Fe3O4-CeO2 metal oxide nanocomposite as a Fenton-like heterogeneous catalyst for degradation of catechol

Abstract

Magnetically separable Fe3O4-CeO2 metal oxide nanocomposite materials were prepared by co-precipitation method keeping the view of developing an efficient Fenton-like heterogeneous catalyst for the degradation of organic pollutants at simple reaction conditions. The prepared materials were characterized by X-ray diffraction (XRD), Fourier transform infrared (FT-IR) spectroscopy, Thermogravimetric analysis (TGA), BET analysis, Field emission scanning electron microscope (FESEM), Transmission electron microscope (TEM) and Vibrating sample magnetometer (VSM). These materials were used as heterogeneous catalyst for the degradation of catechol from aqueous solutions in the presence of hydrogen peroxide (H2O2) at room temperature to evaluate the catalytic activities.
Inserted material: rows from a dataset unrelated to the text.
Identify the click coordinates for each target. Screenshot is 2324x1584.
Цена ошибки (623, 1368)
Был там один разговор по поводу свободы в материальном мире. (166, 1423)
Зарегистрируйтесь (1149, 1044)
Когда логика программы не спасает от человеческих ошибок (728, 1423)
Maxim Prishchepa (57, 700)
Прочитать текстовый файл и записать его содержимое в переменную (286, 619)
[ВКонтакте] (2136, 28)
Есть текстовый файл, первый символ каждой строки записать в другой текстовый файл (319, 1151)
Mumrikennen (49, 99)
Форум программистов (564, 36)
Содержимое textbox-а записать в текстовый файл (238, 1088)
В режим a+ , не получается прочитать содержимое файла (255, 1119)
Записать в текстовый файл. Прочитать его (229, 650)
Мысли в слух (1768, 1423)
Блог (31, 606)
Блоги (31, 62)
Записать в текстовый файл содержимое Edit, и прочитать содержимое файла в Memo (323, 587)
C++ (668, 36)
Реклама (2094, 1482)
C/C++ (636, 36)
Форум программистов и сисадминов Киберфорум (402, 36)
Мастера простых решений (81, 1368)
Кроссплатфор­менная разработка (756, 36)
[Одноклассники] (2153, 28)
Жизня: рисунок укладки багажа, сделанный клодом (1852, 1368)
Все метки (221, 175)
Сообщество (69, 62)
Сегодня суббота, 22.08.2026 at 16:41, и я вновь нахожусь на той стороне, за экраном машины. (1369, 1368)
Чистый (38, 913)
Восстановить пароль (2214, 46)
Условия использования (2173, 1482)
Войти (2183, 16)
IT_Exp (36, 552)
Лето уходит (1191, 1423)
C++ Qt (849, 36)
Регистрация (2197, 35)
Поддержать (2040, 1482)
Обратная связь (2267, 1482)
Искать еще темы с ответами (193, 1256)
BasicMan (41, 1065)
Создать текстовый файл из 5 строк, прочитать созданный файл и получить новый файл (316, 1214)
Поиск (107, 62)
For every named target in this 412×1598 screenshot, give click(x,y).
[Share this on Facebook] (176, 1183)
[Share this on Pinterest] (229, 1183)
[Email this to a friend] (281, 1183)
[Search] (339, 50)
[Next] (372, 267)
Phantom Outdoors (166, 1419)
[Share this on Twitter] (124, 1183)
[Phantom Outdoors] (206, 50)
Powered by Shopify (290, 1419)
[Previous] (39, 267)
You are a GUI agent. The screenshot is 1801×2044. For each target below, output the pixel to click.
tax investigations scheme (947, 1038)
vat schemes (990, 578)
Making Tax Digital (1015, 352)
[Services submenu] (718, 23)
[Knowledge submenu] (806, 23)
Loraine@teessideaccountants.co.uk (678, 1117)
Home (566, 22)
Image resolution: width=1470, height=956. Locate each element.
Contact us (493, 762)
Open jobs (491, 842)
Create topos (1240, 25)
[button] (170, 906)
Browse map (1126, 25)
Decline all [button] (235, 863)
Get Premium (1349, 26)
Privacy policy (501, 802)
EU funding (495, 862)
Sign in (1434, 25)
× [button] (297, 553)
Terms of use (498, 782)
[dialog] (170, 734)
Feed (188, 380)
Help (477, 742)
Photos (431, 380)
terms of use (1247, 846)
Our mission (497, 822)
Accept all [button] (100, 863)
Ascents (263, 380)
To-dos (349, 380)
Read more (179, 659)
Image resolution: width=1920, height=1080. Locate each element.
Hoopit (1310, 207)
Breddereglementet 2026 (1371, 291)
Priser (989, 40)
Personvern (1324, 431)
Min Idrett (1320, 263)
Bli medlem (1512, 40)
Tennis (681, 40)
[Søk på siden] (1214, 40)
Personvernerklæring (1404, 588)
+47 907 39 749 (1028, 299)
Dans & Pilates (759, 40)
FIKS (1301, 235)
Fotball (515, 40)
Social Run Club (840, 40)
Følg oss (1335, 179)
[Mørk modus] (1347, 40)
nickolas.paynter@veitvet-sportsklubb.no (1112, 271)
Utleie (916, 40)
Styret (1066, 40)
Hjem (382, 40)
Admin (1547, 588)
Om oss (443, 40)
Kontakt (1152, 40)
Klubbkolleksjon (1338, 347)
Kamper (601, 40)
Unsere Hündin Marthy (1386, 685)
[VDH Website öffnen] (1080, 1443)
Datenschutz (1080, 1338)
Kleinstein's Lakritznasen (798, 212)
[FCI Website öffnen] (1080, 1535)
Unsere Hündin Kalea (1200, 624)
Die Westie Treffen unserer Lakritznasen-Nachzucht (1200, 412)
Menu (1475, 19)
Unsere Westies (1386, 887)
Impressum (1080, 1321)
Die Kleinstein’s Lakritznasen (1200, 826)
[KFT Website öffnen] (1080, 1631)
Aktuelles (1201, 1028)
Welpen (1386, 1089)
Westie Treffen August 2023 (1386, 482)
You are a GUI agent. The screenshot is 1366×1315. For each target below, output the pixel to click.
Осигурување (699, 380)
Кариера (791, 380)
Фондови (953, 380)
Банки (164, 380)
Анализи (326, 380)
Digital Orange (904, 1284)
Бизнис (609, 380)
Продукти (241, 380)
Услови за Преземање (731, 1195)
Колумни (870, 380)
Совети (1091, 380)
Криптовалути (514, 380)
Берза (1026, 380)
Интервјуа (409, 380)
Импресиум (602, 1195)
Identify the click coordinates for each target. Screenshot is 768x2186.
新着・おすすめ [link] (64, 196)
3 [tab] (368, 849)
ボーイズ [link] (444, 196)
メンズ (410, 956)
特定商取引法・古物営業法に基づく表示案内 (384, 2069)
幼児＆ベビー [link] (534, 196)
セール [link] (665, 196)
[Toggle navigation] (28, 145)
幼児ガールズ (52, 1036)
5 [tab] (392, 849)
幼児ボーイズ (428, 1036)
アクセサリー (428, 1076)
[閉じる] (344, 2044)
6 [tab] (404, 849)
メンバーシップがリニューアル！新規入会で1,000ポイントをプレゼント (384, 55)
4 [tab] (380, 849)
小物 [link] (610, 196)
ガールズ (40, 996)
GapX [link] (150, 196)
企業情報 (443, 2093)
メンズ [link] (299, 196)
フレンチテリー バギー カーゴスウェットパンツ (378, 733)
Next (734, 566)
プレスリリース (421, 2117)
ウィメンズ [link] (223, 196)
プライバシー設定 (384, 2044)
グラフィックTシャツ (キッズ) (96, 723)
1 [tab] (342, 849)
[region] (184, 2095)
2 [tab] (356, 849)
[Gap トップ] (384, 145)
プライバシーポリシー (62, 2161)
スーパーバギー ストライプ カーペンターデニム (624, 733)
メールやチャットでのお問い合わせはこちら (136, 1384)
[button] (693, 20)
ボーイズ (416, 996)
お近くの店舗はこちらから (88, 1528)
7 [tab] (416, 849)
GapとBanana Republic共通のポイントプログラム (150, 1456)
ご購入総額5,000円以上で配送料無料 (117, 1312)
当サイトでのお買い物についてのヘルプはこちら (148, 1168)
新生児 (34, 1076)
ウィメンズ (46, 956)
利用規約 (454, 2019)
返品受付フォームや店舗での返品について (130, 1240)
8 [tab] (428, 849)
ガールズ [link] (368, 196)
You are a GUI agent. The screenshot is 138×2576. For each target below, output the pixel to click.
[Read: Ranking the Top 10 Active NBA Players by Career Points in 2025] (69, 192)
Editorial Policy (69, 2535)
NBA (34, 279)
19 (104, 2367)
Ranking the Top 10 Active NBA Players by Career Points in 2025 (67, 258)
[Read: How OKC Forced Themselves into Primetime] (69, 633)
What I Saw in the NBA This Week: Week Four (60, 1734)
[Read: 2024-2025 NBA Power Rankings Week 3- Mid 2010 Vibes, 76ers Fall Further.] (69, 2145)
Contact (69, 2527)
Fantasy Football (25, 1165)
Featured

The degradation of catechol was monitored by UV–Vis spectrophotometer and the formation of degraded products like 2-hydroxy-1,4-benzoquinone, acetic acid, β-ketoadepic acid, Glyoxilic acid and Glutaconic acid were identified with the help of Liquid chromatography mass spectrometry (LC–MS) studies. The catalytic activities were evaluated in terms of reaction parameters like pH, amount of catalyst and H2O2 concentration. Activity results revealed that the prepared Fe3O4-CeO2 (15wt%) catalyst shows the maximum activity for degradation of catechol as compared to the other prepared catalysts. After the degradation reaction the Fe3O4-CeO2 catalyst was recovered from the reaction mixture by using an external magnet and successively used for five consecutive cycles with excellent catalytic activity which is comparable to the fresh catalyst. The efficiency in degradation and easy separation of the catalyst exhibits that Fe3O4-CeO2 (15%) catalyst is promising for the removal of catechol from aqueous solutions from green chemistry perspectives.